# Why the heck did NI... ???



## Ben H (Mar 1, 2019)

... remove 3rd Party import support from Kontakt?!?
i.e. remove the ability to import files into Kontakt from other formats.



> *Kontakt 6.0.2 - 2018-10-01*
> 
> *REMOVED* 3rd Party format import is not possible anymore



https://www.native-instruments.com/...update-status-kontakt-6-current-6-0-4.336867/


----------



## erica-grace (Mar 1, 2019)

Wait - does this mean we won't be able to import wav files? That makes no sense.


----------



## Ben H (Mar 1, 2019)

WAV files and AIFF still work... They need to, so that you can still build Kontakt instruments.

It's just anything else like GIGA, or AKAI, or SF2, or EXS, or any other previously supported formats.


----------



## Josh Richman (Mar 1, 2019)

Ben H said:


> WAV files and AIFF still work... They need to, so that you can still build Kontakt instruments.
> 
> It's just anything else like SFZ, or EXS, or any other previously supported formats.



Ouch why? This would only mean less sampled instruments can be made for the platform...


----------



## dariusofwest (Mar 1, 2019)

-_- what.


----------



## JEPA (Mar 1, 2019)

is this true? link please, thanks.


----------



## Ben H (Mar 1, 2019)

JEPA said:


> is this true? link please, thanks.

Data shown ->
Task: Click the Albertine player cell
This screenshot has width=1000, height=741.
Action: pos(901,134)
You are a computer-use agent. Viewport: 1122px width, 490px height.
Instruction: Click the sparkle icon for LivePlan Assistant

==

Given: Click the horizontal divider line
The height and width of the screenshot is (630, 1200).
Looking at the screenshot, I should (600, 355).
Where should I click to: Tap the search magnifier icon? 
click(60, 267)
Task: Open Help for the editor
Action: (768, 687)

Task statement -> Can you extend the forum thread on Kontakt dropping third-party format import, picking up right after its last line?

Output of the exercise ->
https://www.native-instruments.com/...update-status-kontakt-6-current-6-0-4.336867/


----------



## JEPA (Mar 1, 2019)

what does that obbey to?


----------



## Ben H (Mar 1, 2019)

Josh Richman said:


> Ouch why? This would only mean less sampled instruments can be made for the platform...



I think the reason they have done it is to try and lock developers out of developing for other non-Kontakt formats.

Because people would originally create their libraries in other samplers first and then save them in Kontakt as a final format.

Now I think they're hoping that people wont develop in other formats because it is too much work to build separate non-Kontakt instruments.

Stuff can't be converted FROM Kontakt format because it's locked down, and now stuff also can't be converted TO Kontakt (with Kontakt at least).

They're purposefully trying to make it inconvenient and too much of a hassle for developers to release multiformat libraries, so that they abandon creating libraries for platforms other than Kontakt, IMHO.


----------



## hawpri (Mar 1, 2019)

Won't it always be possible to keep doing this in older versions of Kontakt 5, and then open that .nki in K6, which would circumvent this whole idea? Obviously as time goes on fewer and fewer people will be using older versions of Kontakt until most won't have this option available, but that will be years from now.


----------



## Quasar (Mar 1, 2019)

Just another example, like the malware Native Access, of monopolistic abuse of power. NI sickens me.


----------



## Ben H (Mar 1, 2019)

@hawpri, that is the whole point. Progressively Kontakt is becoming less and less open, but now people are too far invested in it with libraries and workflow and whatnot to be able to move away from it.

They slowly locked it down starting with 4.2 by making the NKIs use a binary non-human readble format, slowly closing it off, and now it's progressively aggressively becoming more and more proprietary.


----------



## Saxer (Mar 1, 2019)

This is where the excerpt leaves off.